1. SCID—severe combined immune deficiency disorder—sometimes called “bubble boy disease,” is a genetic disorder caused by a defect on the X chromosome. Stated technically: “XSCID is a distinct immunodeficiency characterized by failure of both humoral (antibody or B cell) and cellular (T cell) components of the immune system. Affected patients develop failure to thrive and chronic and recurrent infections by 6 to 9 months of age. In the past, infants with XSCID did not survive, but now bone marrow transplantation can restore immune function and rescue the great majority of patients. XSCID is caused by mutations in IL2RG, a gene encoding the gamma chain of the interleukin-2 receptor, also called the common gamma chain. Because IL2RG is located on the X chromosome, XSCID disease is seen only in boys, although girls can carry a copy of the gene on one of their two X chromosomes and can pass it on to their children. Identification of IL2RG as the XSCID gene allows for precise diagnosis by finding a specific harmful change, or mutation, in the gene in each affected family. When the mutation is known, it is possible to test female family members for carrier status and to perform fetal diagnosis during pregnancy.” The latter is from Jennifer M. Puck and Ronald M. Green, “X-Linked Severe Combined Immunodeficiency (XSCID) Family Workshop Report,” Conference on X-Linked Severe Combined Immunodeficiency (XSCID), April 18 – 19, 1997, Bethesda, Maryland, Office of Rare Diseases, National Institutes of Health. It is also to be noted, according to Dr. Puck, that, “No one knows what the incidence of SCID is. We presume that it's on the order of one in 50,000 to one in 100,000 births, but we also recognize it's under-diagnosed because babies die of infections before being recognized.”

2. The committee has since been renamed the Cellular, Tissue and Gene Therapy Advisory Committee.

3. Slightly modified from text, with argument structure provided by me.

4. Slightly modified from text, with argument structure provided by me.

5. Slightly modified from text, with argument structure provided by me.

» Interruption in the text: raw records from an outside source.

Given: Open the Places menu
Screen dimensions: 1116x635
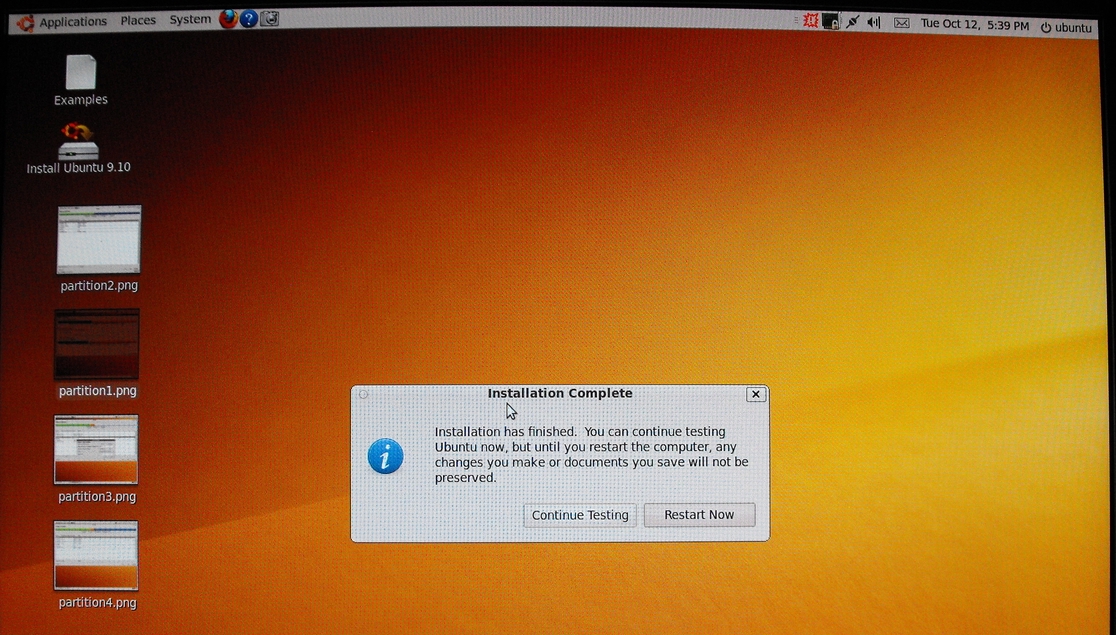Looking at the screenshot, I should (x=138, y=20).
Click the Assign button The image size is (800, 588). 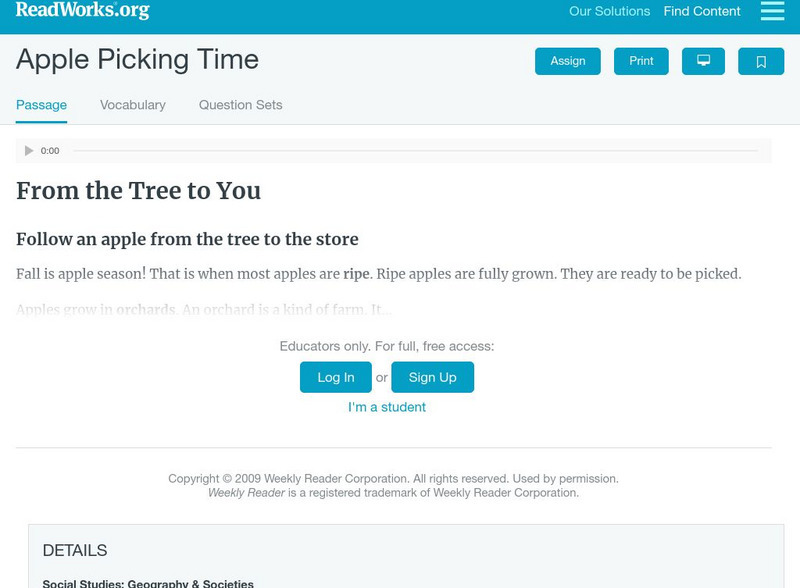coord(567,60)
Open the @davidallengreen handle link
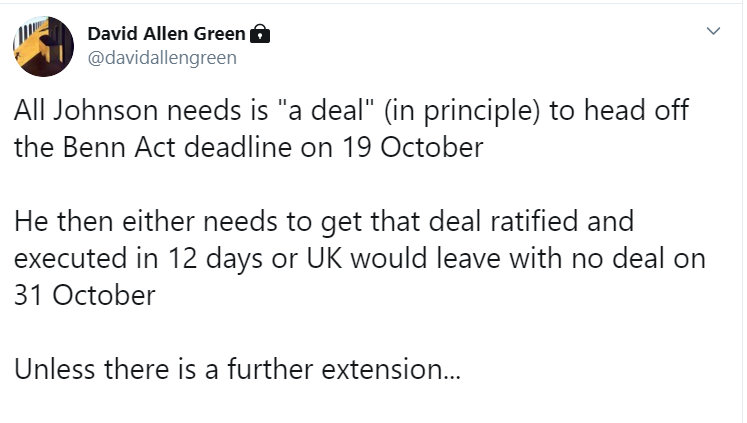 162,58
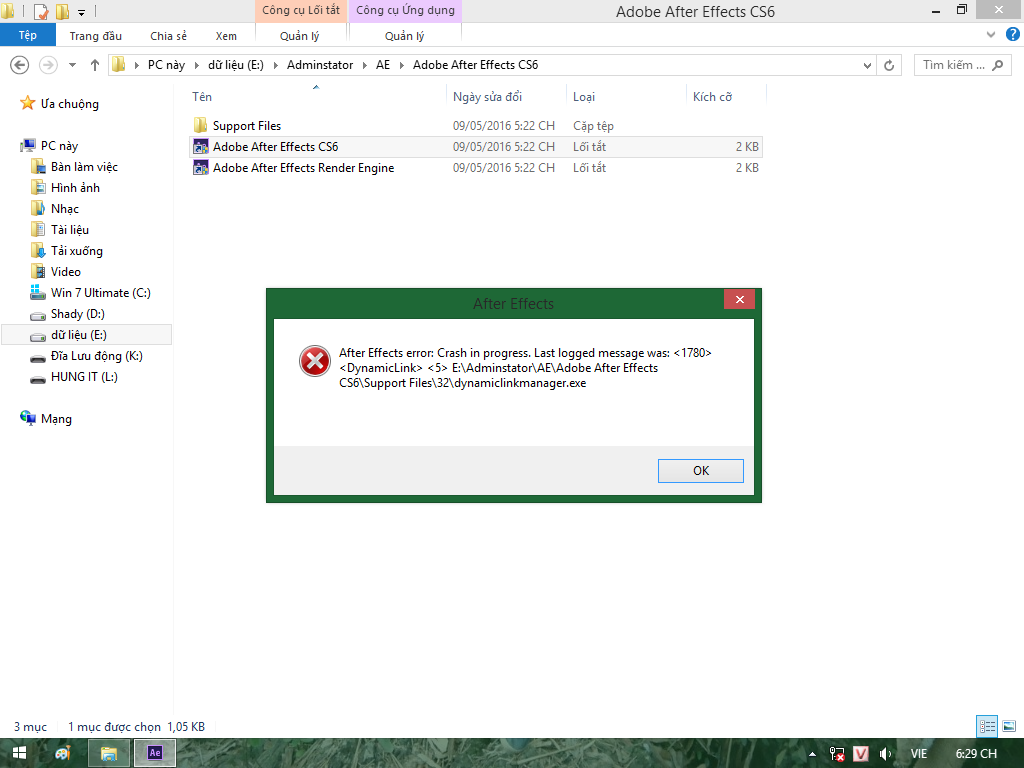
Task: Open the Windows Start button
Action: pos(20,753)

6. Those involved in the trial considered other possibilities for the aberration, e.g., genetic predisposition, “a pedigree for medulloblastoma in the family of this patient with one sibling, as well as one distant relative on having this disease.” The age of this particular patient—one month of age at treatment—could also have been a factor causally in predisposing for an adverse event.

7. Dr. Marina Cavazzana-Calvo reported in the February 2003 meeting of BRMAC that the two children having the adverse event had received between 40–44 million CD34 cells per kilo, patient 4 receiving 8 million gamma-c transduced cells (CD34 negative) and patient 5 receiving 20 million gamma-c transduced (CD34 negative) cells; the French team was more concerned with “efficacy” than with “toxicity” at the time.

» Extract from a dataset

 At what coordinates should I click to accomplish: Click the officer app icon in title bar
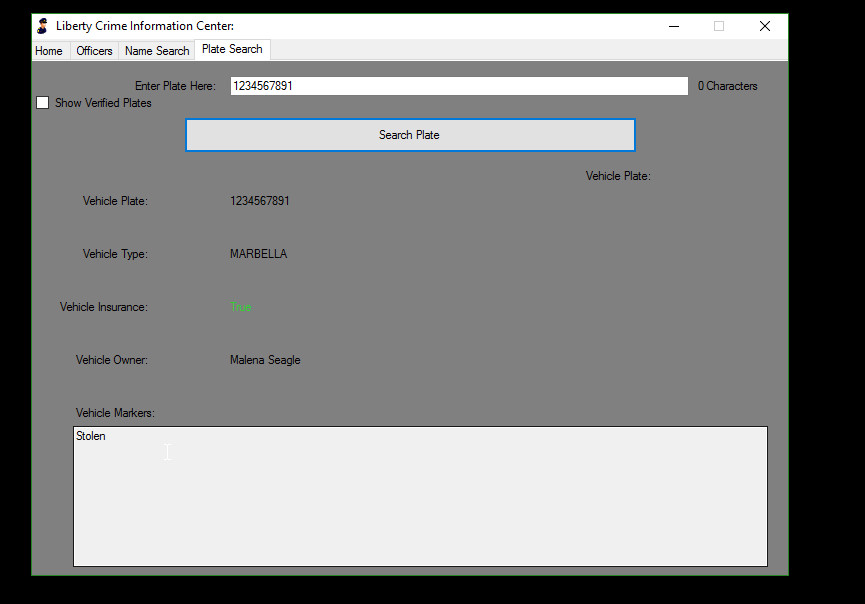tap(42, 26)

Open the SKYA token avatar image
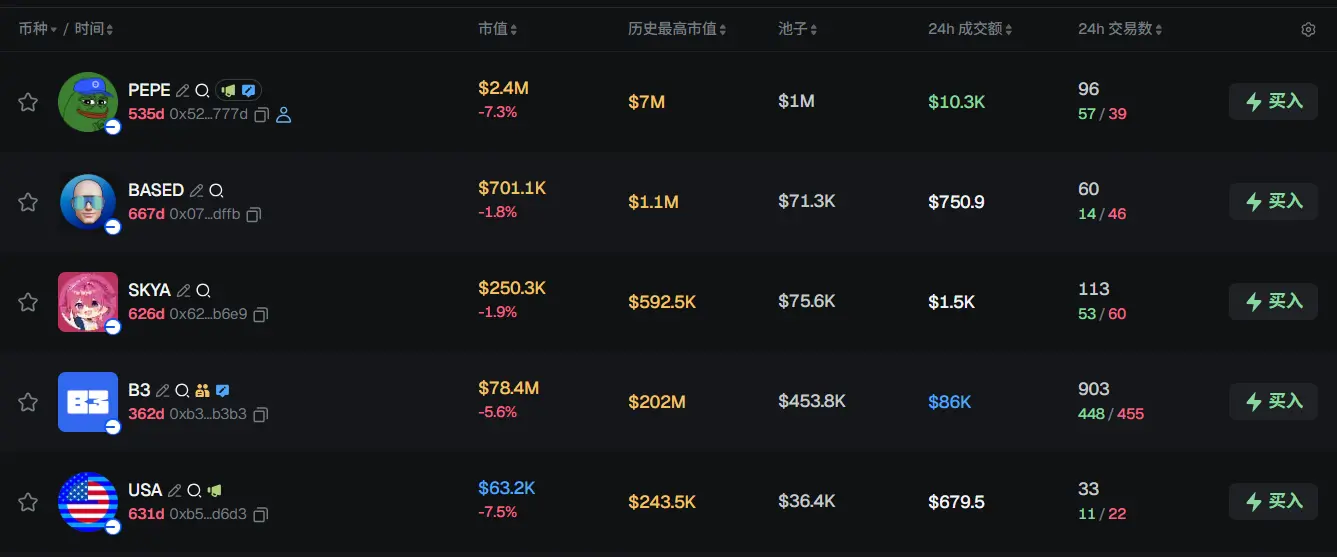(x=88, y=302)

8. Near the end of the day's deliberations, Dr. Salomon offered his position on recommendation to be, “I am not comfortable at this point going forward with these cases anymore, using gene therapy. I am okay with doing it if you can convince me that there is no alternative therapy. I am okay with that caveat.” Comparing the known risk in BMT to risk in gene therapy, Dr. Salomon added: “At this point, I don't know anymore what the risk of gene therapy is in these kids. I really don't know today.” Dr. Salomon stated at a point later in the discussion: “Now, in this particular case, I am saying that we need about two more years before I can say how safe this therapy is. And until then, regardless of its incredible benefit which I acknowledge to everyone, I am not comfortable supporting it any longer, unless there is no alternative.”

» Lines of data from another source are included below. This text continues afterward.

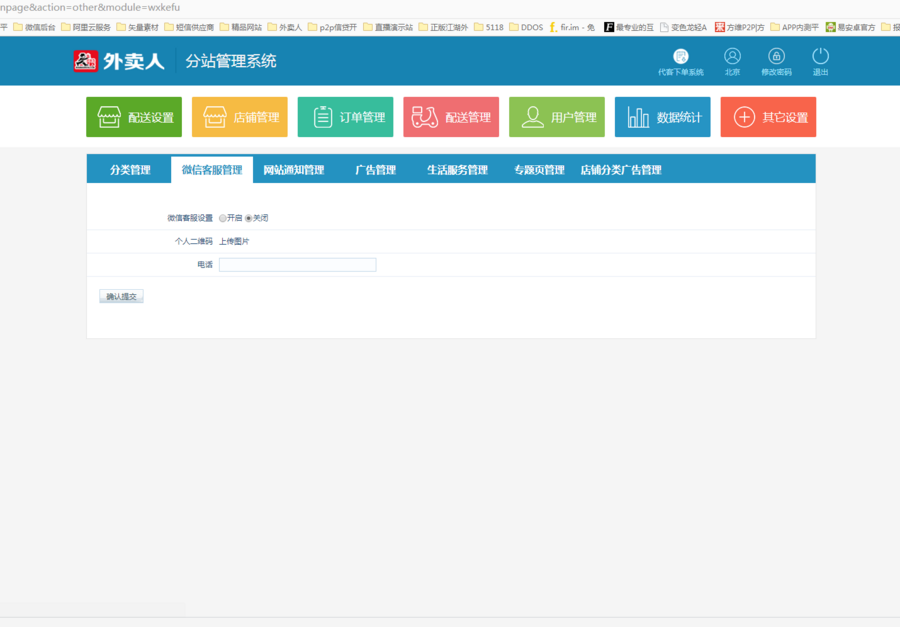Screen dimensions: 900x627
Task: Open 配送设置 green store icon tile
Action: click(x=134, y=117)
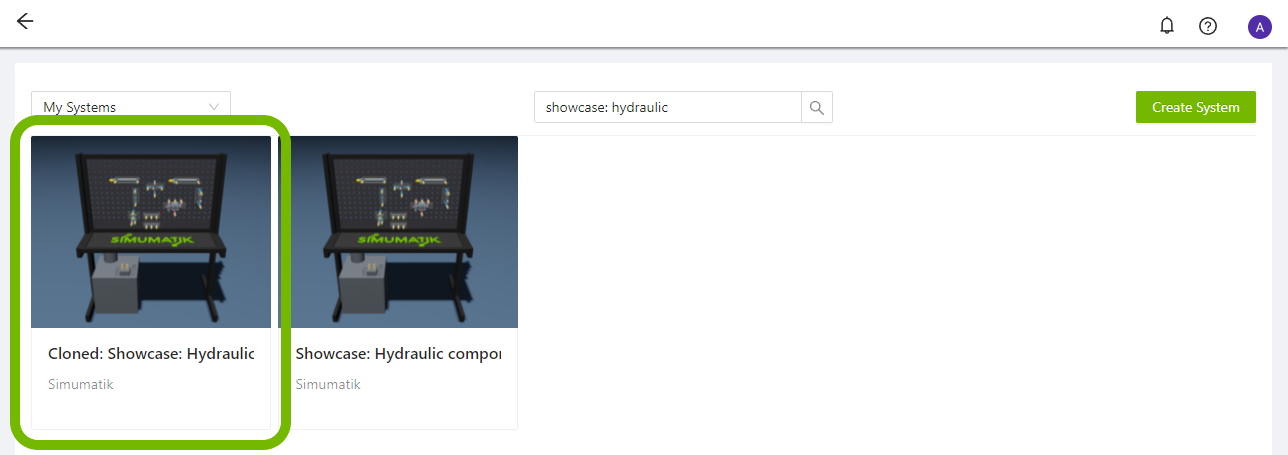
Task: Click the magnifier search button
Action: coord(817,107)
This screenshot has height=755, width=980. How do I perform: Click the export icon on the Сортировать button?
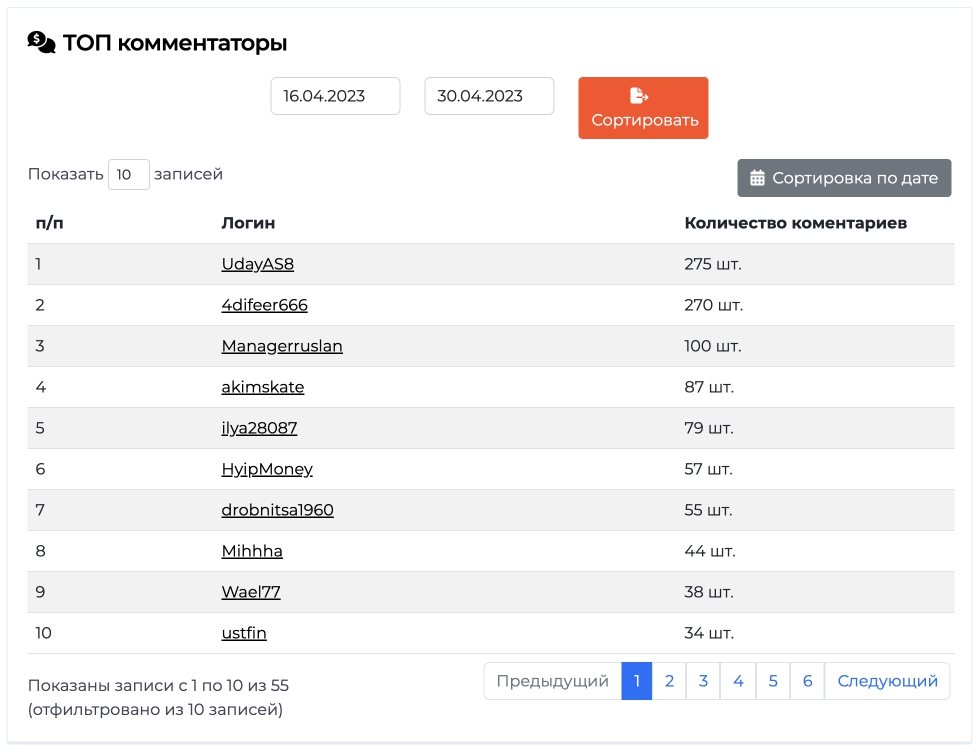pos(639,96)
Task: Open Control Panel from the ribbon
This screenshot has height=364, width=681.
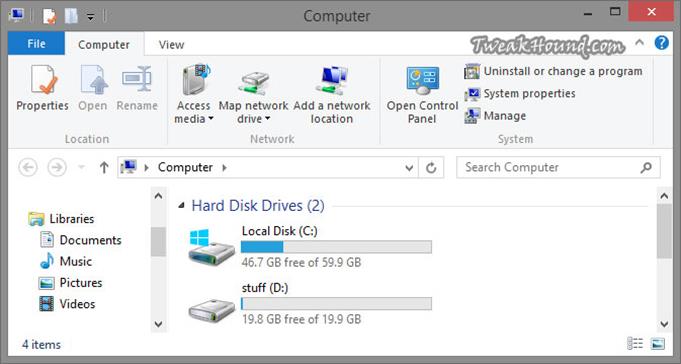Action: [422, 94]
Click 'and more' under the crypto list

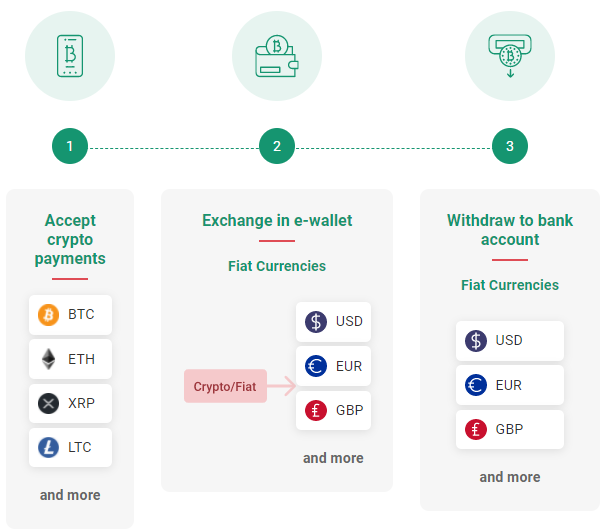pos(70,495)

9. Obviously, given the mortality that occurs in the first year of life with SCID, there are those who will argue that one cannot afford extended time commitments to preclinical studies. Dr. Jeffrey French commented at the meeting, “I have not seen anything today thus far that really shows that those studies in mice that tried to address safety were done to the extent where you could come to a conclusion about the actual safety.” Clearly, if preclinical phases of SCID gene therapy research are not carried to that level of data potential, gene therapy trials involving human participants are rendered all the more questionable, especially when adverse events such as leukemogenesis occur very probably as a direct cause of the therapy. This is so even when accounting for the fact, also reported by Dr. French, that one can spend six years and $50 million to work out applicable animal models “to try to determine a pre-clinical safety assessment.” This point relates to Dr. Kurtzberg's statement that, “If this was an oncology study, you would say we have met a stopping rule. We need to sit down and figure out if we can make this safer and have a hypothesis about how to do that and then reopen the study with whatever that change may need to be.” The point is that there is sufficient reason to halt the gene therapy given the availability of the standard (specifically, haploidentical) BMT treatment.

10. Food and Drug Administration, CTGTAC, March 4, 2005. The transcript of the session was not available for consultation at the time this article was written.

Food and Drug Administration, Center for Biologics Evaluation and Research, Biological Response Modifiers Advisory Committee (BRMAC), 33rd Meeting, Thursday, Transcript. (2002, October 10)

Food and Drug Administration, Press Office, FDA Talk Paper. (2003a). FDA Places Temporary Halt on Gene Therapy Trials Using Retroviral Vectors in Blood Stem Cells, T03–04. (2003, January 14)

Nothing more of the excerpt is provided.